9. What is the prognosis after a person is diagnosed with dementia? 

I have seen a person with dementia surviving for more than 5 years and another just 2 years, why so?

In general people do not pass away from dementia. They pass away due to the problems associated with dementia, e.g., lack of care, physical health deterioration,

and so on. To answer the question why two years or five years, a total assessment of the patient’s health condition can better reveal the cause. 

10. What can we do to delay or prevent dementia?

Early detection is critical in delaying the progress of dementia. Consult your doctor if dementia screening is necessary for you. Lifestyle habits play a big role as well. Research has shown that adherence to a healthy Mediterranean style diet is associated with less decline in cognitive function and slower rate of amyloid accumulation.
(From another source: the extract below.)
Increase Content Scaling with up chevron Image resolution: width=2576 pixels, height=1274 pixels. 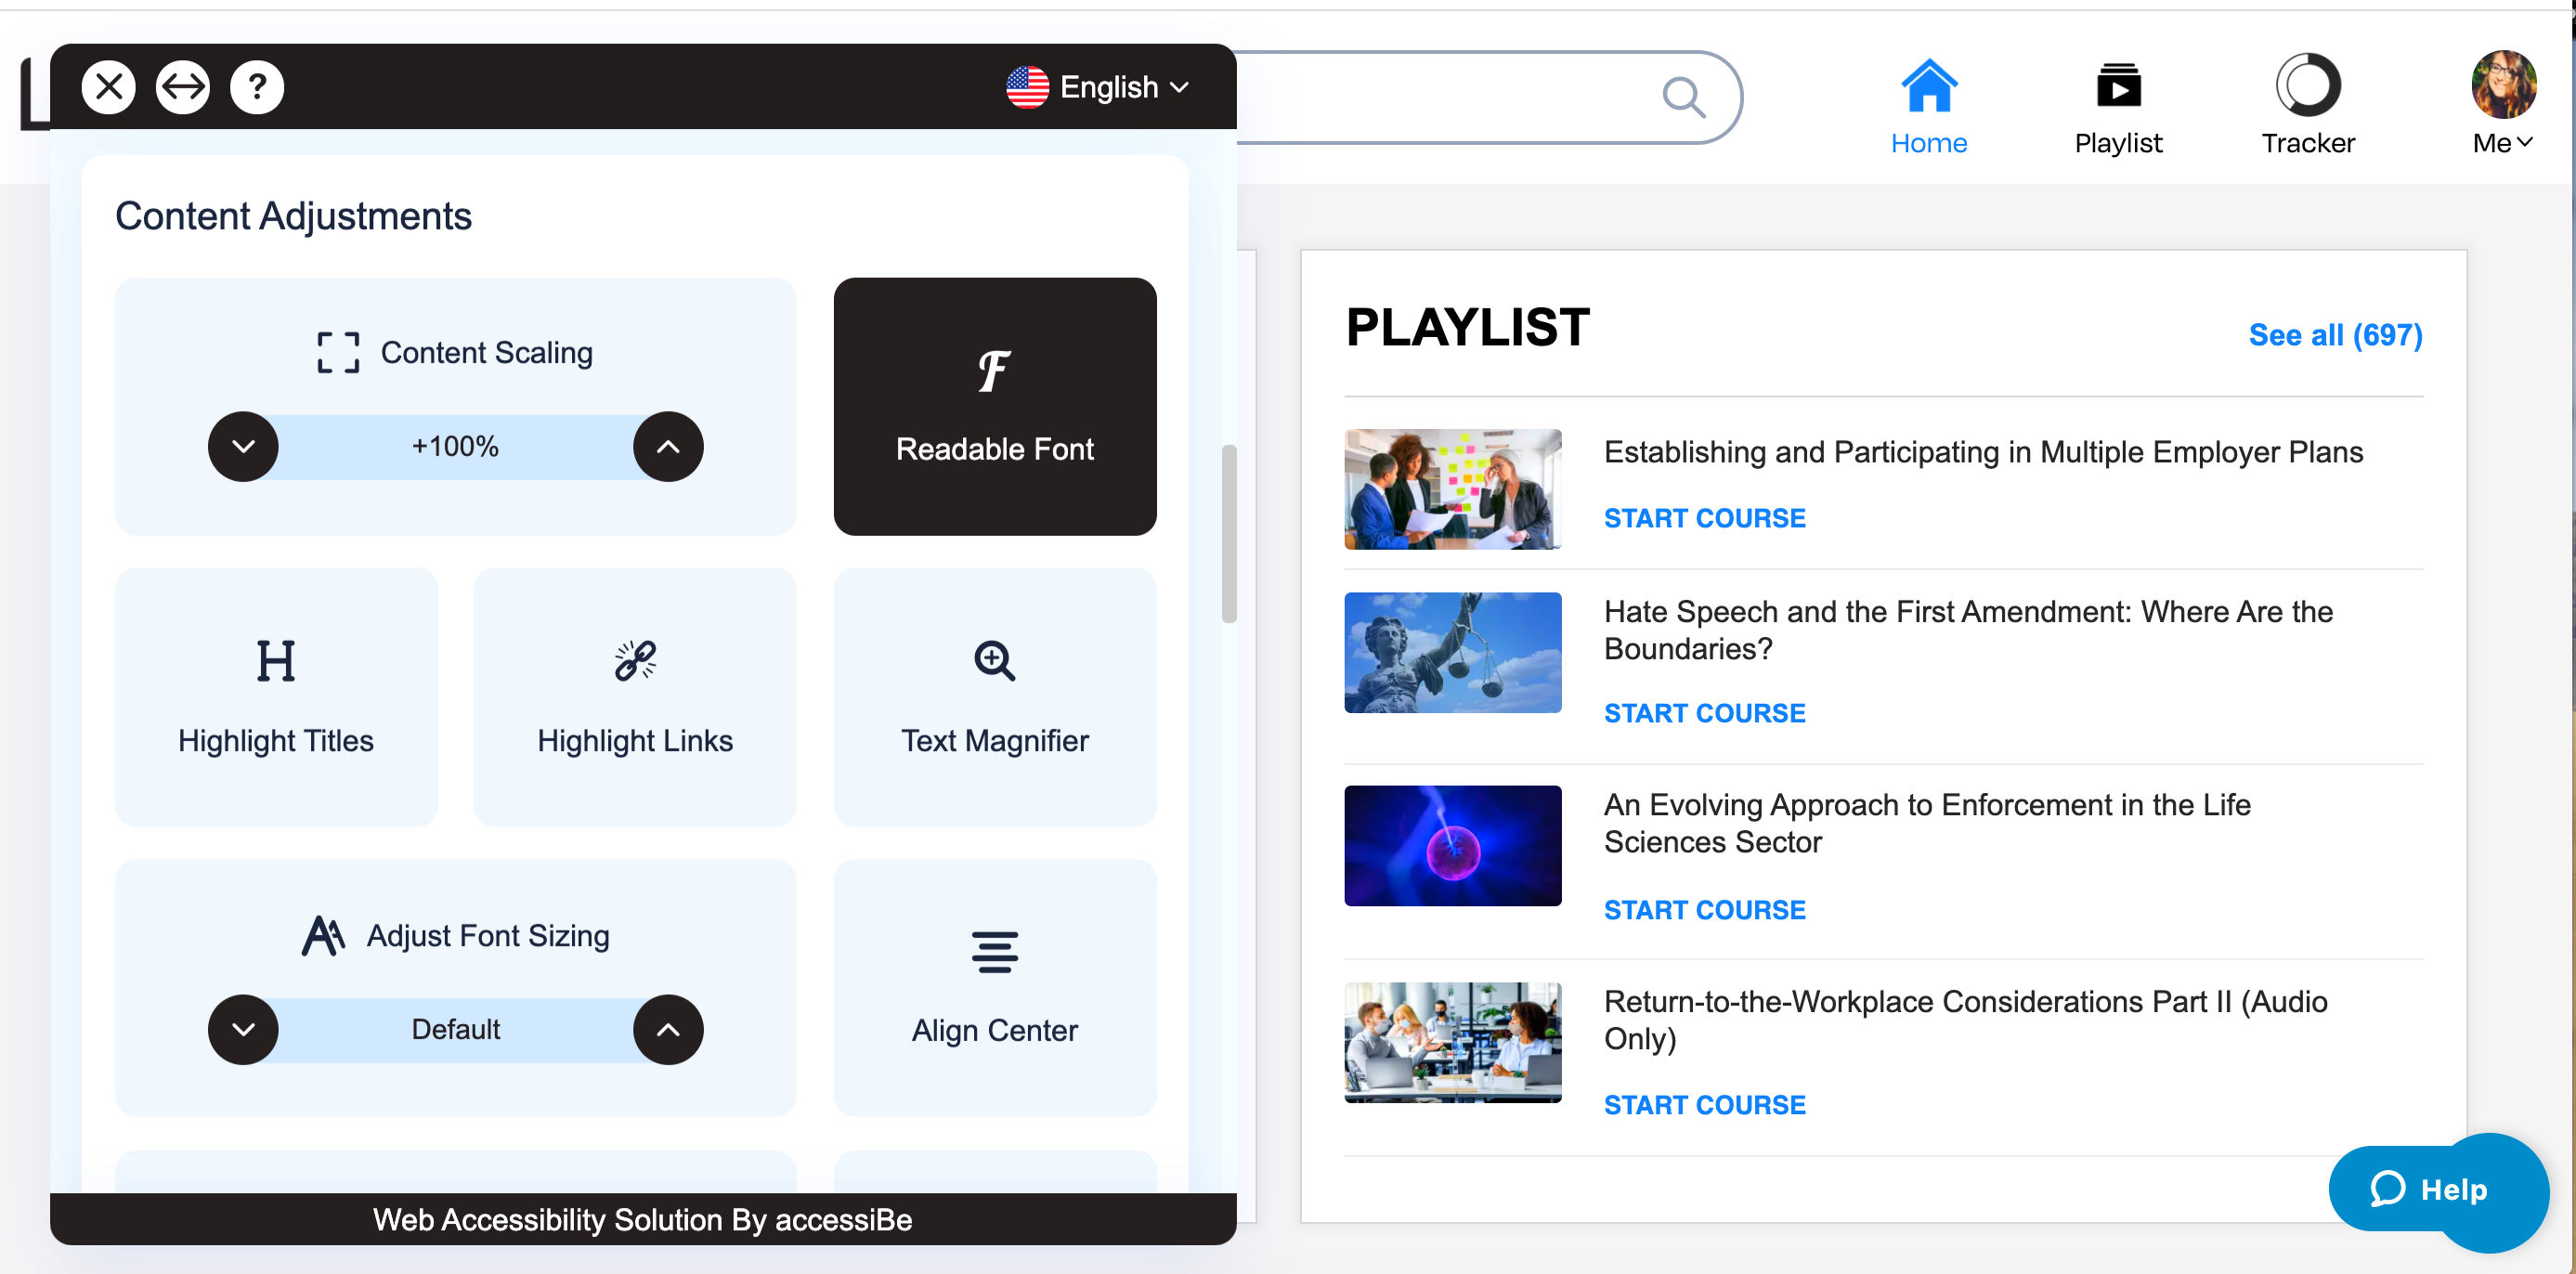[x=668, y=447]
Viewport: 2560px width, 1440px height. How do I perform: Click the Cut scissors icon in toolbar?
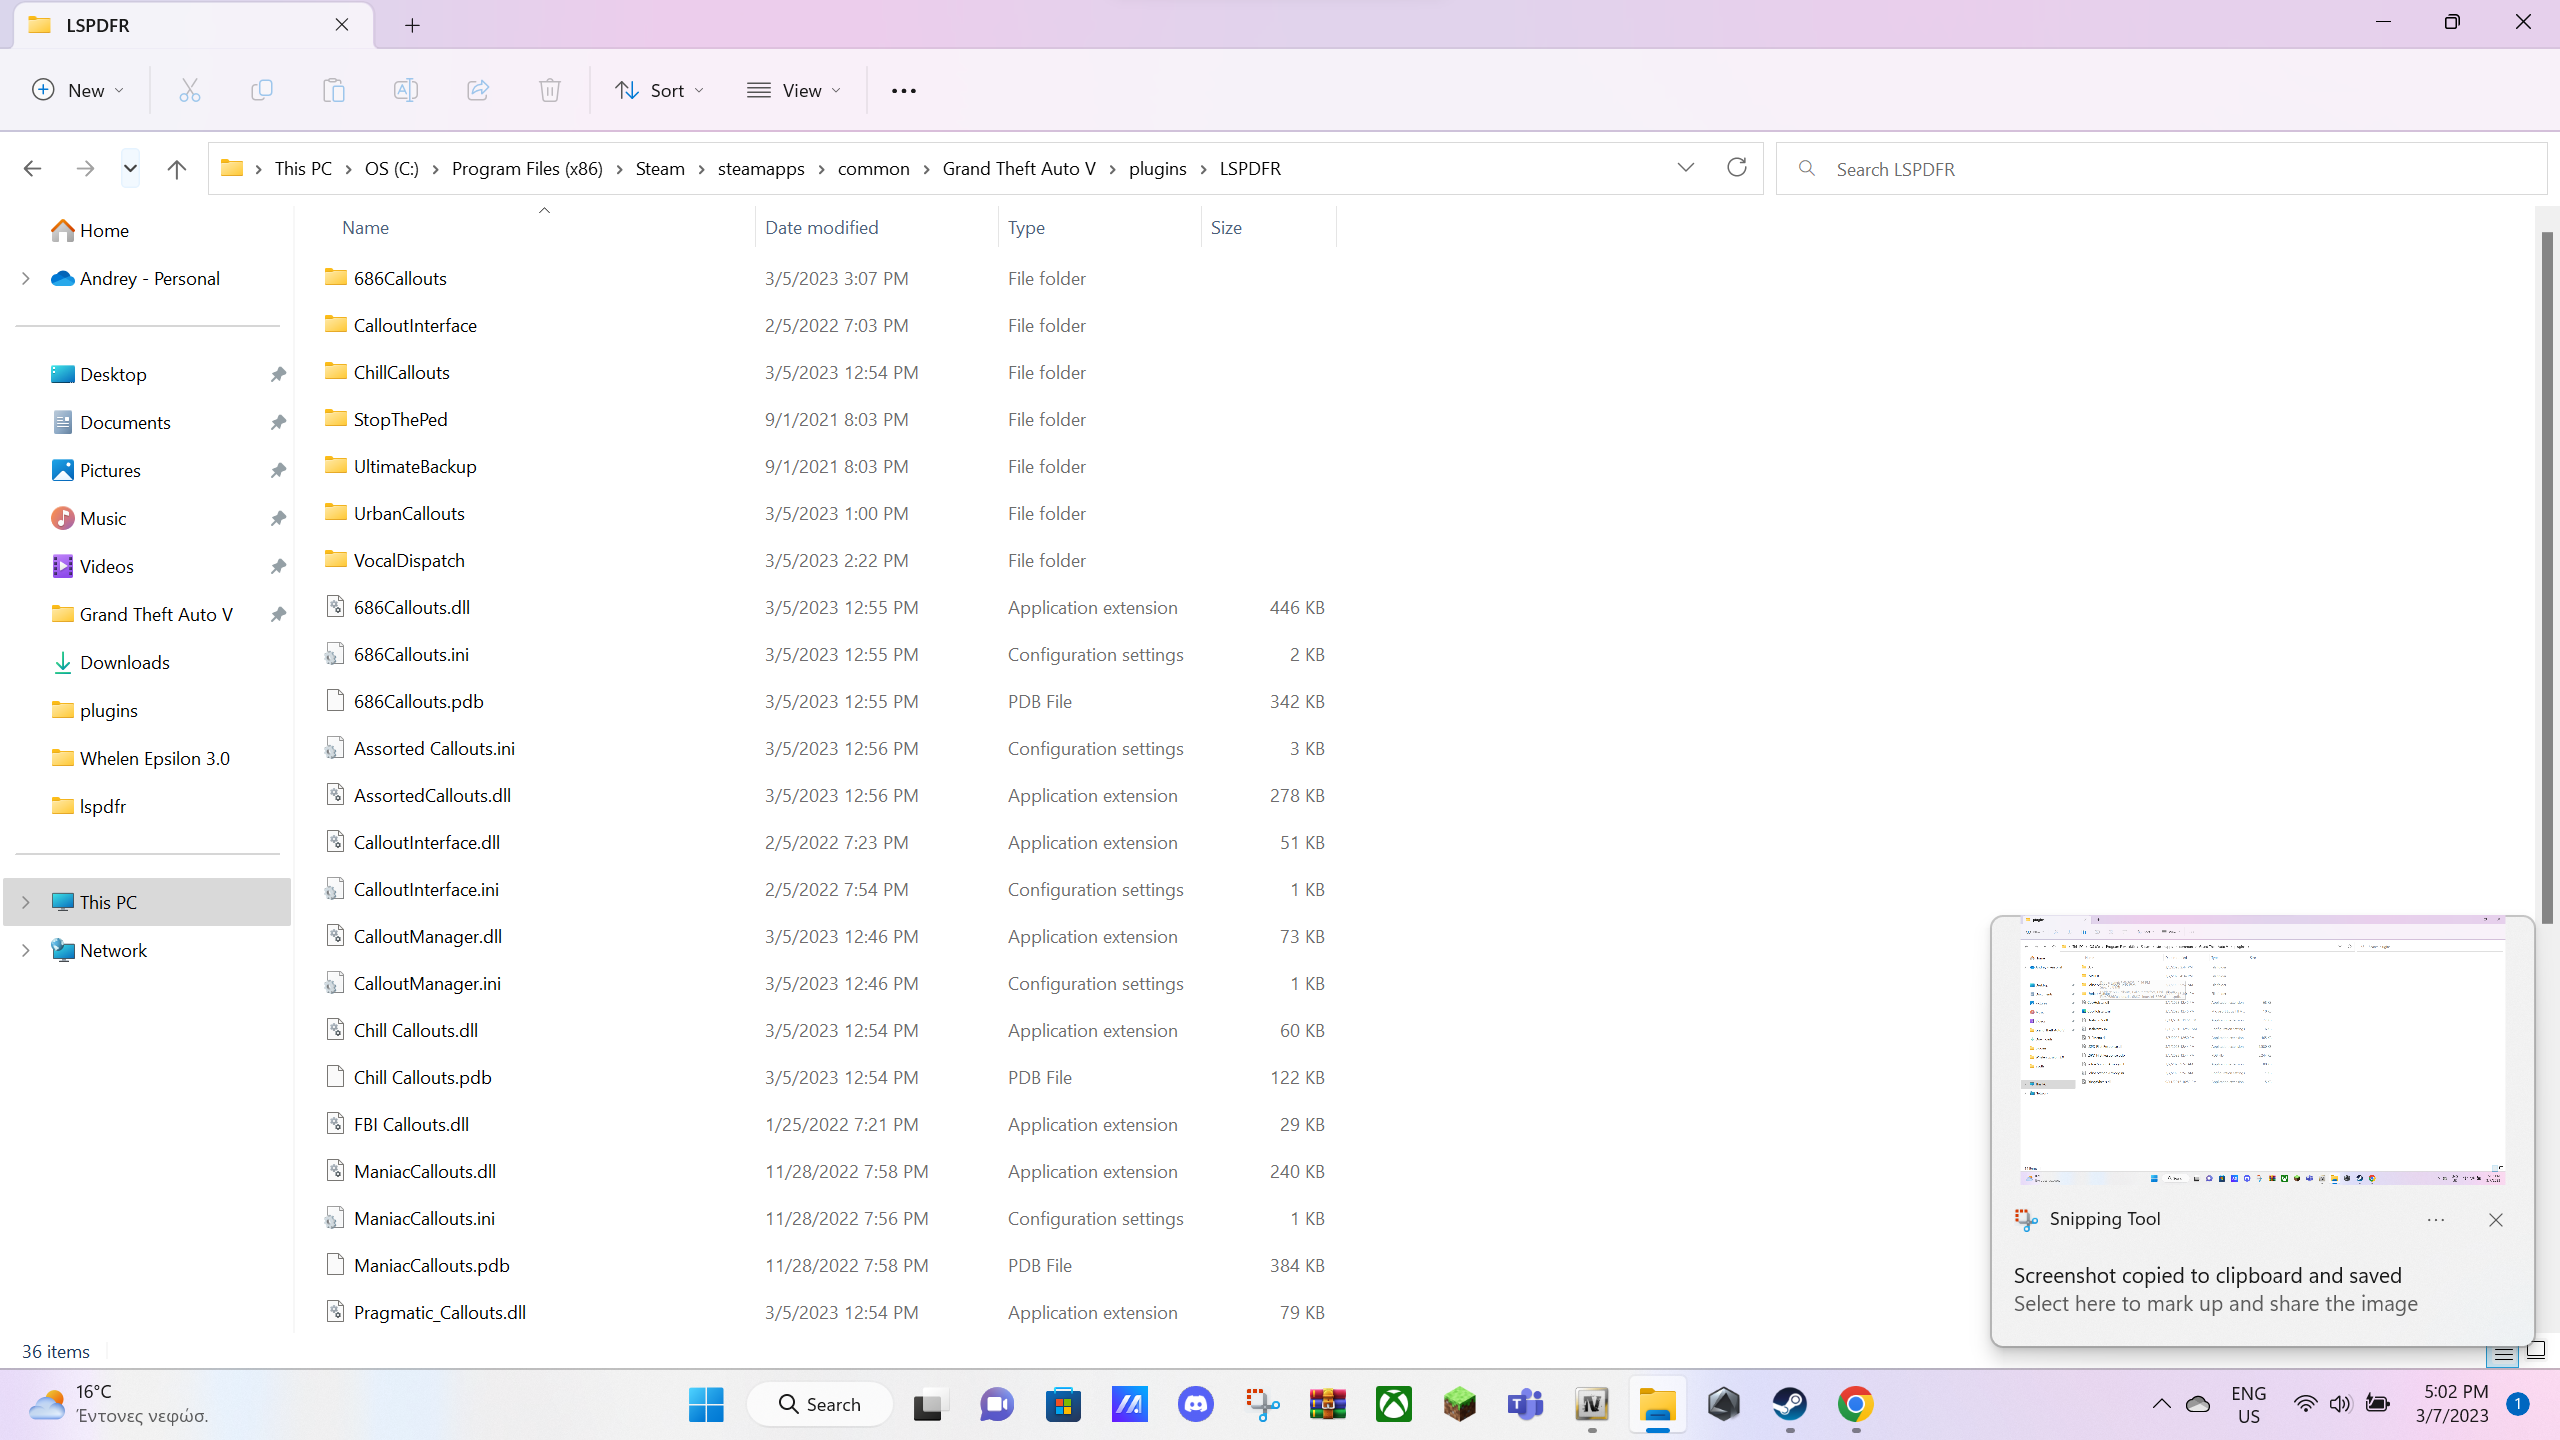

Physical exercise is also linked to lower levels of amyloid buildup. (More from Dr Andrew Tan’s talk here.)

The most important thing in lifestyle changes is that it is all now, if you haven’t started yet. If we wait till the signs show up to start working out and improving our diet, the amyloids are already there and the brain reserve left is less. What we can do at that point is a bit like firefighting for a house already on fire. As much as we want to deal with this when it comes, as doctors, we want to also educate the public to start lifestyle changes earlier.